Margaret J. Schoeninger Margaret Schoeninger

Professor Margaret J. Schoeninger received her B.A. from the University of Florida, her M.A. from the University of Cincinnati, and her Ph.D. from the University of Michigan. She has held positions in the Department of Earth and Planetary Sciences at the University of California at Los Angeles, in the Department of Cell Biology and Anatomy at the Johns Hopkins University School of Medicine, and in the Departments of Anthropology at Harvard University and the University of Wisconsin.

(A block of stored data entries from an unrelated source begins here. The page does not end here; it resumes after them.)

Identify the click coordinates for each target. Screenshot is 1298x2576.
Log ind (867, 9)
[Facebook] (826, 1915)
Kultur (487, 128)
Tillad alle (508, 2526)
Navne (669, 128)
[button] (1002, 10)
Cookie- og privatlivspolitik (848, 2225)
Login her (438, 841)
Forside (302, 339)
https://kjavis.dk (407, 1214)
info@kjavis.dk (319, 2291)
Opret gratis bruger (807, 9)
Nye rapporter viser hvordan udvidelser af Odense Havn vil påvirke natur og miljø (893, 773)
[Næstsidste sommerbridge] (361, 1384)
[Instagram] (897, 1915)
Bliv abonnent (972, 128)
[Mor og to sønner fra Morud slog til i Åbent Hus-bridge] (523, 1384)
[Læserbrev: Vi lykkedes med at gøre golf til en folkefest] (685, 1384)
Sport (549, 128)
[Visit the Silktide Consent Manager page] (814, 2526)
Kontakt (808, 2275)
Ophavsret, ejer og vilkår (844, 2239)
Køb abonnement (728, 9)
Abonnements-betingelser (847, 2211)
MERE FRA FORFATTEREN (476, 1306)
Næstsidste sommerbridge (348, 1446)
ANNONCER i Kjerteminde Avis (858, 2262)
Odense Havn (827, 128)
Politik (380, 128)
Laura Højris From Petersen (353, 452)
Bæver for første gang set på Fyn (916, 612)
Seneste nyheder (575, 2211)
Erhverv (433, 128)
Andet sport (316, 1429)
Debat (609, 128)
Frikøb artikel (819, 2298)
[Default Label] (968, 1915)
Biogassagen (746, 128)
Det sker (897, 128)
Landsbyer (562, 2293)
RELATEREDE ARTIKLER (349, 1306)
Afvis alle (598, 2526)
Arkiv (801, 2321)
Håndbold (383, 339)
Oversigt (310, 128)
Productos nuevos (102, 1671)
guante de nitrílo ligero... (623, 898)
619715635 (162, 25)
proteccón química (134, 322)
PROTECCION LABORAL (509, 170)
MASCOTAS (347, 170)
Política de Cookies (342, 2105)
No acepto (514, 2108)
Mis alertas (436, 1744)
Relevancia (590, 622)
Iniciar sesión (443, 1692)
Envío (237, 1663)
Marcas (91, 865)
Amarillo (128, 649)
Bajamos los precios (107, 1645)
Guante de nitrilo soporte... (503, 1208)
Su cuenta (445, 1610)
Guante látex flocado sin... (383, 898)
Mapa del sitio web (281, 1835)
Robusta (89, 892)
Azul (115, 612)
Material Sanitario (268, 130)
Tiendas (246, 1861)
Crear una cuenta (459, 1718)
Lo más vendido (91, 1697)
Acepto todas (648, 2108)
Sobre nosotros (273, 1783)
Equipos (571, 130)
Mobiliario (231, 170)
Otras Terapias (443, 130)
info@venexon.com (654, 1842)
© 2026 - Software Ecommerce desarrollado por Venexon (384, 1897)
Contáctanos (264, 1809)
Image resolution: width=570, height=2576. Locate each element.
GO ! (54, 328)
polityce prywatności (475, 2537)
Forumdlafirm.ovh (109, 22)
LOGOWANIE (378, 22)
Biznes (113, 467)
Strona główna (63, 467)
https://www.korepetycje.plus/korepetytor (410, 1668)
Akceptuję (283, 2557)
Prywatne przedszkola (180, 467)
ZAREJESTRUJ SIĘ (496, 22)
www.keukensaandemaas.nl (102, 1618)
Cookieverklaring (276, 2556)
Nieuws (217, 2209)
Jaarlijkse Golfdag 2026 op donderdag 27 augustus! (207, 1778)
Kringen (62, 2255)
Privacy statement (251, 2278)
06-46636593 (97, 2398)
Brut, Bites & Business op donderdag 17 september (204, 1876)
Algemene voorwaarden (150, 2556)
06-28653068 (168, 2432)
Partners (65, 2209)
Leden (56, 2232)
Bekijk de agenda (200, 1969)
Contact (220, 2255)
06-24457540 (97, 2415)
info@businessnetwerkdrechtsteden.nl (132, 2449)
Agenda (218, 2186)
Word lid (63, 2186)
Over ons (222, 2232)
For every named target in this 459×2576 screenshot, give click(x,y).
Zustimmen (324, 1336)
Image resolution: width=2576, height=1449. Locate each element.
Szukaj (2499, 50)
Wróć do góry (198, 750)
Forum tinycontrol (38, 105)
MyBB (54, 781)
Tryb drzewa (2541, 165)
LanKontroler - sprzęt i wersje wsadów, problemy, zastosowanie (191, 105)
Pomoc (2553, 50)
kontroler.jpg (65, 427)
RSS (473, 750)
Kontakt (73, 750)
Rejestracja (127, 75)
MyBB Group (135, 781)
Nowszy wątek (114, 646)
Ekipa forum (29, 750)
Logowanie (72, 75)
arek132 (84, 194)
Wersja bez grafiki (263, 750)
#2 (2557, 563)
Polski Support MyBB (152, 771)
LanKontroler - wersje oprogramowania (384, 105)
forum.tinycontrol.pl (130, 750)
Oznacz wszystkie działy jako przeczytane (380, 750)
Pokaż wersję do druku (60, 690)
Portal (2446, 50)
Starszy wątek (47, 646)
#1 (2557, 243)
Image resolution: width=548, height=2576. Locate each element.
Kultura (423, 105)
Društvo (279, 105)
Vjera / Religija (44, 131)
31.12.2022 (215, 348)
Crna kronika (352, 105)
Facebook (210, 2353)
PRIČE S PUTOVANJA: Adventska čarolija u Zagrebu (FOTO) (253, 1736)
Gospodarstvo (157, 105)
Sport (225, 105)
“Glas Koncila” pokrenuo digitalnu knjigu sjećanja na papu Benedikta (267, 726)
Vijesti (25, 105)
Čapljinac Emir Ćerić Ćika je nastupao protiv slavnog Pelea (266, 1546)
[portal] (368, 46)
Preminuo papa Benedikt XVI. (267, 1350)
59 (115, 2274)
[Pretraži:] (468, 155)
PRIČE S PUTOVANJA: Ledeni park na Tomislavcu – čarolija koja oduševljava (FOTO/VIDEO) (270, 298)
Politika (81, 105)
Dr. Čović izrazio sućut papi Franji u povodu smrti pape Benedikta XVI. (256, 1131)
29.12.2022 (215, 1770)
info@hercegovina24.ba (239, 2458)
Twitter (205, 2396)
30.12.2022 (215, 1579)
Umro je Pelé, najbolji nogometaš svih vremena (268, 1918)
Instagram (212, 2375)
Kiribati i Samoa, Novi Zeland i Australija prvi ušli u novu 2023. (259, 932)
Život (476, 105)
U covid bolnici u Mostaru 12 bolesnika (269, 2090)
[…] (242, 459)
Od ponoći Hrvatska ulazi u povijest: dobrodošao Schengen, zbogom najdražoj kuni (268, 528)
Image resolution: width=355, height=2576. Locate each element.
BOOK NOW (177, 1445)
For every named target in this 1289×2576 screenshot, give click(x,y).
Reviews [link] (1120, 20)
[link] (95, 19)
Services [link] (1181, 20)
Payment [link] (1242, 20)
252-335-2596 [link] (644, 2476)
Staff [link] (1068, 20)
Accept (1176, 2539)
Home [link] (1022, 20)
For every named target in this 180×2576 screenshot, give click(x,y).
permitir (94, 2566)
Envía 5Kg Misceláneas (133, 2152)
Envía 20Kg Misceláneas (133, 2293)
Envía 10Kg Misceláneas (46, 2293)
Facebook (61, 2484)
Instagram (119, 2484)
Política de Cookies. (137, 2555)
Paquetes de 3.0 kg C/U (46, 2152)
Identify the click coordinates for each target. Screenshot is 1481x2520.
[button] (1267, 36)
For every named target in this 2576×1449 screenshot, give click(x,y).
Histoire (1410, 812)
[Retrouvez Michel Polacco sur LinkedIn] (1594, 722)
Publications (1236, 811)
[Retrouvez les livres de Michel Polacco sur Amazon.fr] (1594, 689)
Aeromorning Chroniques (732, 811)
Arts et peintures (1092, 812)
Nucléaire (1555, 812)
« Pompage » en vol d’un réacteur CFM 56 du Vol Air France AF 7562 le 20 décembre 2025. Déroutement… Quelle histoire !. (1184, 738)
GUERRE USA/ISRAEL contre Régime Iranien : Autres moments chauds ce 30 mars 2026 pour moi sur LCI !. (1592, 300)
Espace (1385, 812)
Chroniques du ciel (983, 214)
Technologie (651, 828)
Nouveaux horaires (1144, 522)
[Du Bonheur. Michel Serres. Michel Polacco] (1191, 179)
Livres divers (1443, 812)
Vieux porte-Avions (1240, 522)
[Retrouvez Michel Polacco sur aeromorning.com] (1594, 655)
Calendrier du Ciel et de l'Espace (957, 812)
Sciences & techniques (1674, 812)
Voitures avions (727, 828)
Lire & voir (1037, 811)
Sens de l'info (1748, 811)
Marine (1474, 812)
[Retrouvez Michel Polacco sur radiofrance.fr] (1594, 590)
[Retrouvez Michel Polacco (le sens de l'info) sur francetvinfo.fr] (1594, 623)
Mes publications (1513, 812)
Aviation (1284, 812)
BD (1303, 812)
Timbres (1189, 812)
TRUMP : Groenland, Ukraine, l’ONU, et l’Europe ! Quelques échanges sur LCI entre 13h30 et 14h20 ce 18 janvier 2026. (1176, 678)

"How Food Fueled Human Evolution"

Humans dominate our planet thanks largely to our unique abilities to extract calories and protein from all kinds of animal and plant material.  This lecture reviews how we changed physically from an ape-like ancestor to modern humans in concert with important dietary changes.  Our ancestral cuisine changed from the basic primate diet of fruit with leaves and/or insects to include fat- and protein-rich hard-shelled nuts, which in turn allowed a significant dietary shift toward eating the flesh of large mammals, such as today’s African antelopes. The domestication of plants and animals within the last 10,000 years has resulted in the present-day dependence on cereals, root crops, and, more recently, on fatty meat and simple carbohydrates. Skeletal, genomic, and demographic data attest to the implications of these later changes for our modern situation.